[[ SELECTED EXCERPT, beginning ]]

There are also potential limitations with respect to the case finding strategy. For example, we may have missed cases in which a DLT was employed but for which no DLT comment was entered into the AIMS. If we assume that this omission was equally likely to have occurred in both groups, we would expect this to be equally distributed and hence unlikely to bias our results—even if DLT use was under reported.

As an academic institution, residents were involved in these cases. While the attending anesthesiologists were not continually present in the operating room, they were immediately available to their residents. It is common practice to encourage independent, prudent, and active management of DLTs and lung isolation by the residents. This includes the continued performance of diagnostic and troubleshooting maneuvers during the intraoperative period such as lung auscultation, fiberoptic bronchscopy, and continuous evaluation of airway pressures, tidal volumes, and overall ventilation. Frequent bronchoscopic examinations and tube placement adjustments are encouraged with or without direct supervision of the attending anesthesiologist. Assuming the incidence of resident involvement was equivalent in both data sets, any effect that may have made on the study can be assumed to have occurred equally in both data sets.

There were no additions or departures of surgeons involved in these cases during the course of the study. However, as this is a teaching hospital, surgical residents were involved in almost every case and that group of providers did change over time. Additionally, our study was limited to a single institution and thus our results may not be consistent with other institutions.

A final criticism of retrospective studies is the strong possibility of selection bias influencing the result. We attempted to protect against this bias by including all cases that met our predetermined inclusion criteria of all DLT placements for case types performed both on our thoracic anesthesia service and in the general surgical service. There is also a possibility that preconceptions will influence the way cases are identified and the way data are handled; however, the use of automatic data collection with an AIMS helps protect against such bias. We used an automatic query of the entire cohort of patients to obtain the performance data, rather than a manual case-finding strategy, which again protects against selection bias. Furthermore, the data are derived from routine clinical practice, giving our result real-world validity by eliminating potential biases introduced by observation.

This is a potential strength of the methodology in that our primary data were collected automatically and uniformly for a large number of DLT cases by the AIMS. Multiple prior investigations indicate that automated records have less missing data and are better reflections of monitor output than hand-written records [4, 5]. This is particularly true during busy periods, such as would be the case if the anesthesiologists were attending to a problem with the DLT. AIMS also records artifacts, but any errors due to artifact would be uniformly distributed between frequent and infrequent users. Furthermore, the data are derived from routine clinical practice, giving our result real-world validity by eliminating potential biases introduced by observation.

Overall, we were unable to detect a difference in the incidence of low SpO2, high EtCO2, or high airway pressures between frequent and infrequent DLT users. Although the incidence of problems related to DLTs is the same between groups, the severity of each problem is greater for infrequent users. The practical significance of these differences in severity, which are small, remains to be determined.

5. Conclusion

There are differences between frequent and infrequent DLT users with respect to the duration of hypercarbia and high airway pressures when they do occur. Hypercarbia, in particular, lasts much longer in the patients of infrequent DLT users than in the patients of frequent DLT users.

[[ SELECTED EXCERPT, end ]]

[TASK 1]:
Quote the passage of the DLT study excerpt that begins with the words containing "There are differences" and ends with "of frequent DLT users.".
[TASK 2]:
According to the DLT study excerpt, why would cases missing a DLT comment in the AIMS be unlikely to bias the results? Answer in one to three sentences.
[TASK 3]:
In the DLT study excerpt's conclusion, which condition is said to last much longer in the patients of infrequent DLT users?

[[ DATA PROVIDED, beginning ]]

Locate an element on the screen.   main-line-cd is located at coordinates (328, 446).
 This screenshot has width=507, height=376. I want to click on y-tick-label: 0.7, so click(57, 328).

[[ DATA PROVIDED, end ]]

[ANSWER AREA 1]:
There are differences between frequent and infrequent DLT users with respect to the duration of hypercarbia and high airway pressures when they do occur. Hypercarbia, in particular, lasts much longer in the patients of infrequent DLT users than in the patients of frequent DLT users.

[ANSWER AREA 2]:
If such omissions were equally likely in both groups, they would be equally distributed between them. That makes them unlikely to bias the results, even if DLT use was under-reported.

[ANSWER AREA 3]:
Hypercarbia.